Another resident, Said Alam, said his family was still waiting for government help.
Monday's quake shook buildings in the capital, Islamabad, and cities elsewhere in Pakistan and Afghanistan for up to 45 seconds in the early afternoon, creating cracks in walls and causing blackouts.
The earthquake destroyed more than 7,600 homes across Afghanistan and injured 558 people, according to a statement from President Ashraf Ghani's office after he had met with disaster management officials. He ordered the military to make assets available for the relief effort.
Badakhshan Gov. Shah Waliullah Adeeb said more than 1,500 houses there were either destroyed or partially destroyed. The province's casualty figures of 11 dead and 25 injured "will rise by the end of the day, once the survey teams get to the remote areas and villages," Adeeb said.
Food and other essentials were ready to go, he said, but "getting there is not easy." Many people in stricken areas were sleeping outdoors, braving freezing temperatures for fear of aftershocks.
Afghan authorities said they were scrambling to access the hardest-hit areas near the epicenter, located 73 kilometers (45 miles) south of Fayzabad, the capital of Badakhshan province.

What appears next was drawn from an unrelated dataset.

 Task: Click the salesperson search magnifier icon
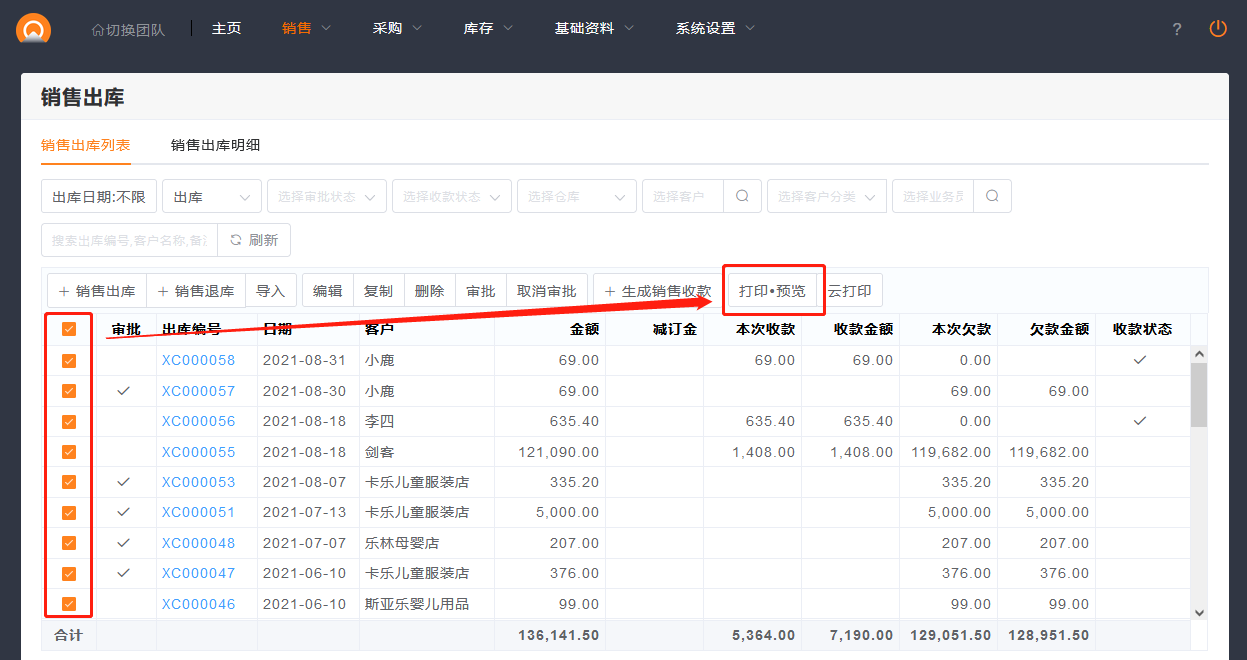(991, 197)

Badakhshan is one of the poorest areas of Afghanistan and frequently hit by floods, snowstorms and mudslides. Its valleys and mountains make access to many areas by road almost impossible at the best of times. It often has big earthquakes, but casualty figures are usually low because it is so sparsely populated, with fewer than 1 million people.

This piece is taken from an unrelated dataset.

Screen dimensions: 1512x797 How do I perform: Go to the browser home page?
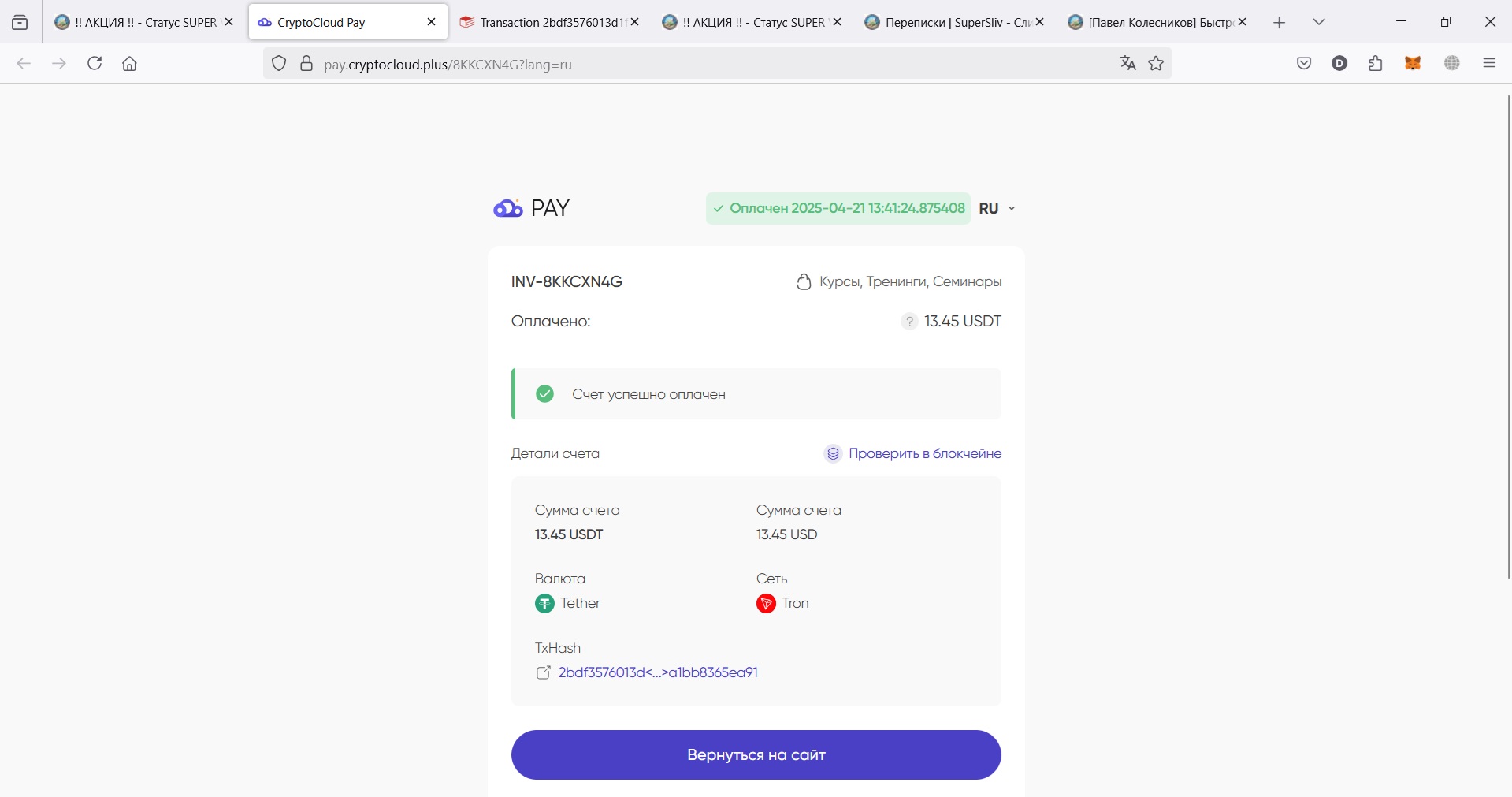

The Taliban issued a statement calling on all Afghans "not to hold back in providing shelter, food and medical supplies" to earthquake victims and said its fighters would also lend a hand.

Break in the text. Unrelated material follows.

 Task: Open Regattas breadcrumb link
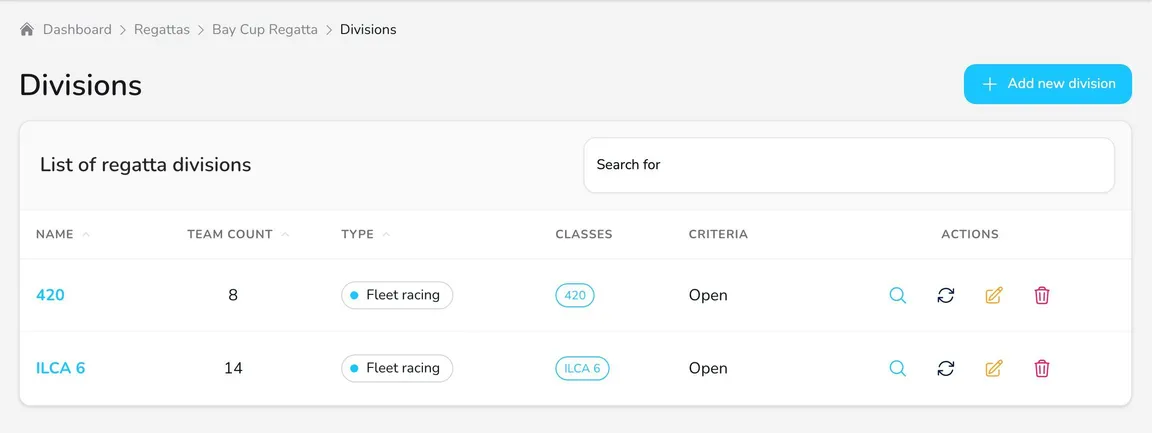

The insurgents, fighting to overthrow the Kabul government for 14 years, have built a presence in northern provinces this year, notably in Badakhshan. Some districts, including Jarm, have been seized briefly by Taliban gunmen. Officials have said it is part of their strategy to take control of strategically insignificant areas to force the Afghan government to spread its military resources ever-thinner in the fight to defeat the insurgency.
In Pakistan, the picturesque Swat Valley and areas around Dir, Malakand and Shangla towns in the mountains of Khyber Pakhtunkhwa province were hard-hit by the earthquake. Officials said 202 of the dead were killed in Khyber Pakhtunkhwa.